I don’t think I can go back to being what I was before Katti Batti
The current live wire of the big screen is back in another quirky romantic tale, Katti Batti. She’s the versatile Kangana Ranaut who continues to wow audiences with her riveting choice of roles. In a candid chat, the award-winning actress talks about her character in Nikhil Advani’s directorial venture and what her fans should expect from her forthcoming film.
What made you say yes to Katti Batti?
It is a very complex role. The film begins with the guy having already lost the love of his life and a series of events unfold, which give you a glimpse of his life and the girl. I remember Imran (Khan) had initially said that he was very intimidated by the role ‘coz usually there’s only one graph for a woman in our films, but in Katti Batti every piece is like a mini film.
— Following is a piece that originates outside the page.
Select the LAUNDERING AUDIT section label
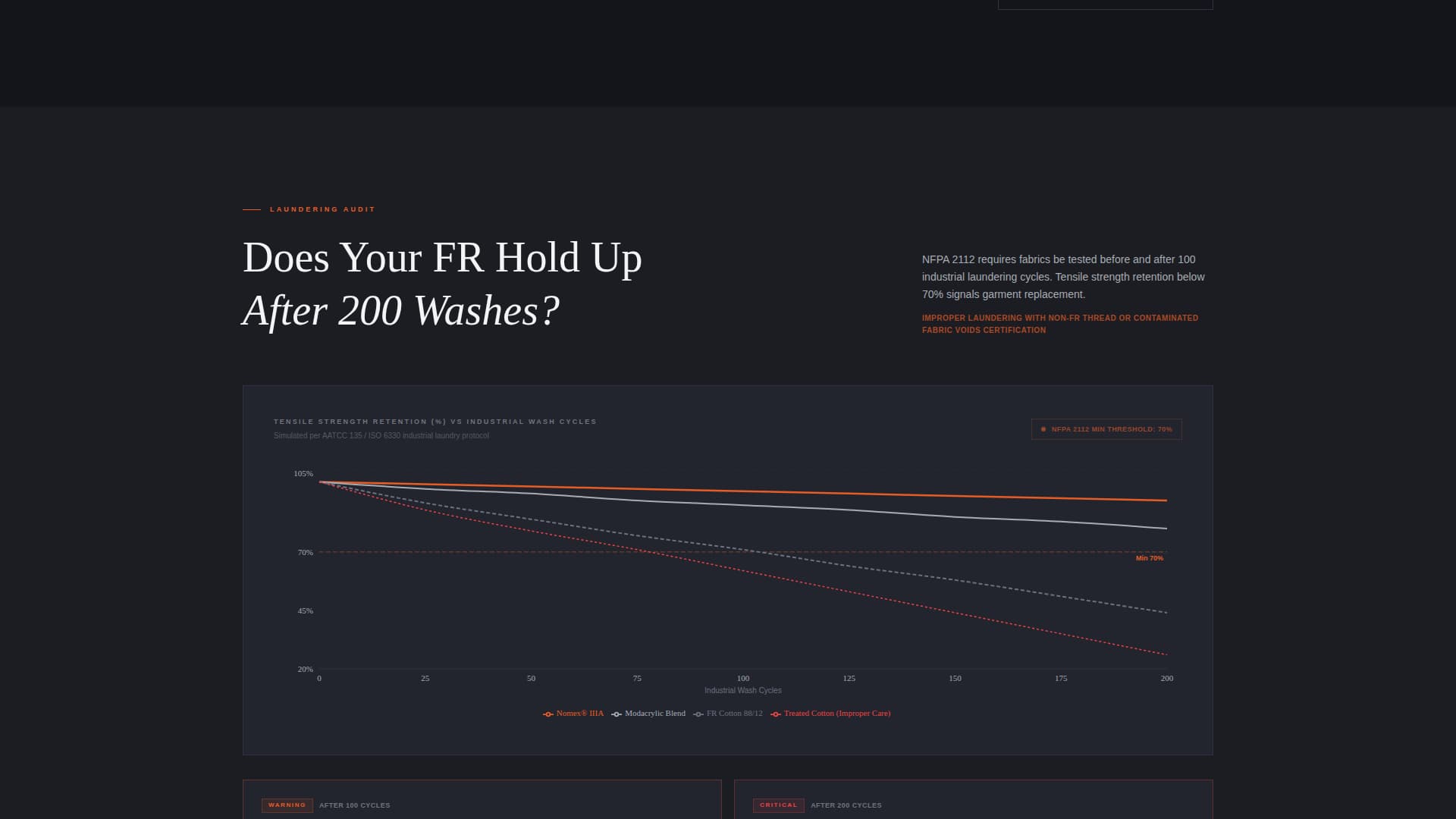Screen dimensions: 1456x819 click(x=322, y=209)
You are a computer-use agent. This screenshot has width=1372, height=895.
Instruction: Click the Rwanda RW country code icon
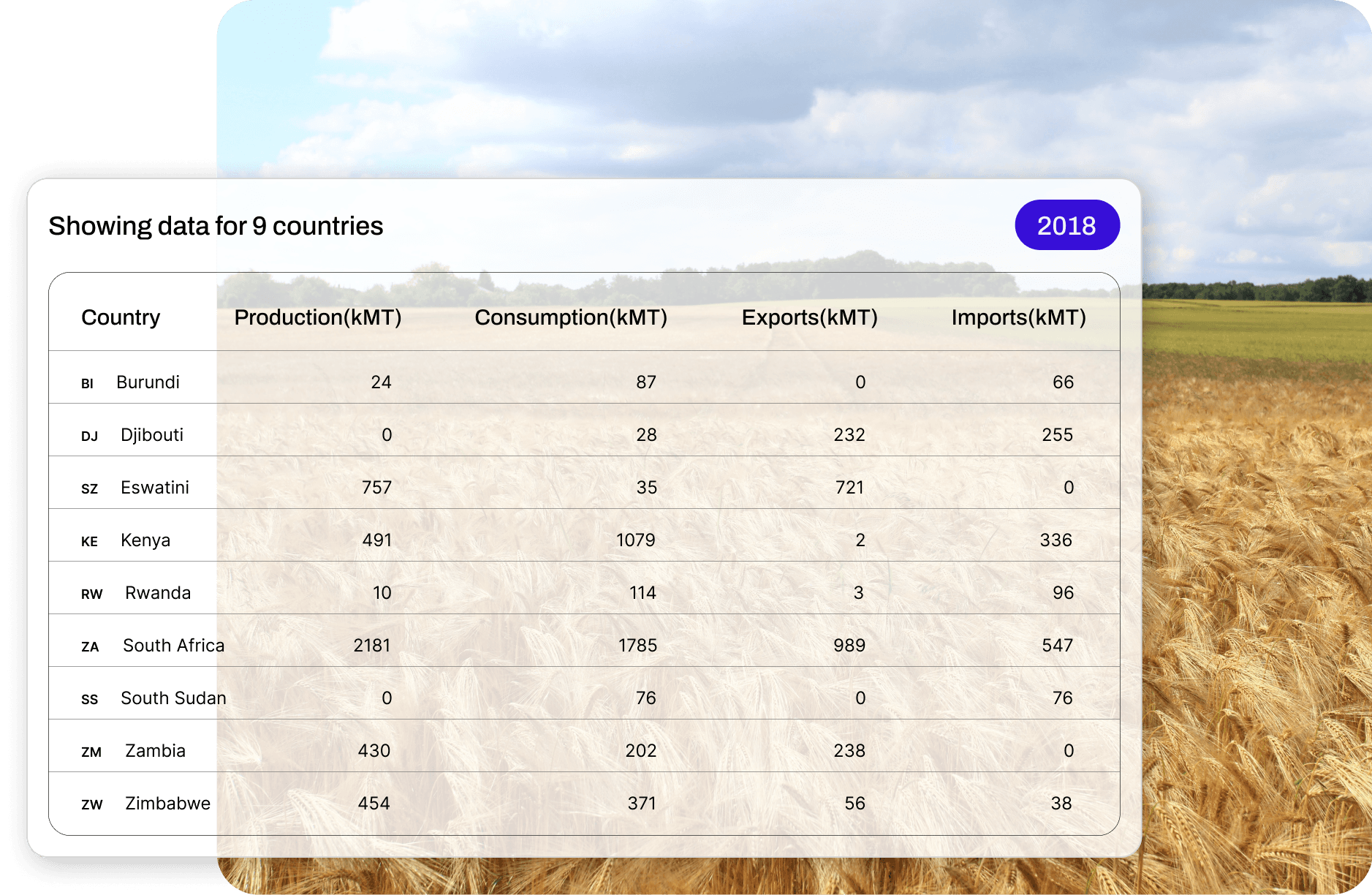[91, 594]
There were so many different graphs throughout the film for my character.
Having done a range of powerful roles, do you always seek characters that are as unique or similar to previous roles?
As a performer my aim with every film is that it should be better than my previous performances, even if it is a few steps. With Katti Batti I think I have achieved it.
It was believed that you are only interested in doing women-centric films, but Katti Batti is about you and Imran Khan. Comment.
My understanding of films had become limited as I wanted to do only female-centric films. In fact I was reluctant to hear the narration for this film till Salman (Khan) called me and said that I should hear the script as it’s a very good role. Immediately, after the narration I said yes to the film. I think seeing films as female or non-female centric portrays a limited vision, so I decided to be open to all kinds of films rather than restrict myself.
Given that most of your roles are so emotionally strong, do they take a toll on you at a personal level?
All the time. I got deeply involved with my character Payal in Katti Batti; it is the most tragic character I have played so far. I remember being so affected by it that I was crying all the time, lost my appetite and so on. My mother visited me during the shooting and told me that I shouldn’t do such characters and movies at a young age. She feels that I will become mentally messed-up. I guess that’s why actors are so messed-up ‘coz they are constantly playing with their mind. It is the most dangerous organ to play with.
I will never do anything like Payal’s character again. I am not a strong enough person. I don’t think I can go back to being what I was before Katti Batti. Such roles definitely make you sensitive to certain aspects of life that you didn’t even consider, and life becomes a lot more difficult as one can never go back to being who they were.
Would you say you have a natural attraction for complex characters?
I think all characters are complex. As individuals, there is no one who isn’t complex because all of us are layered. The characters that are not complex are badly written. Obviously, I prefer the ones that are detailed and have layers.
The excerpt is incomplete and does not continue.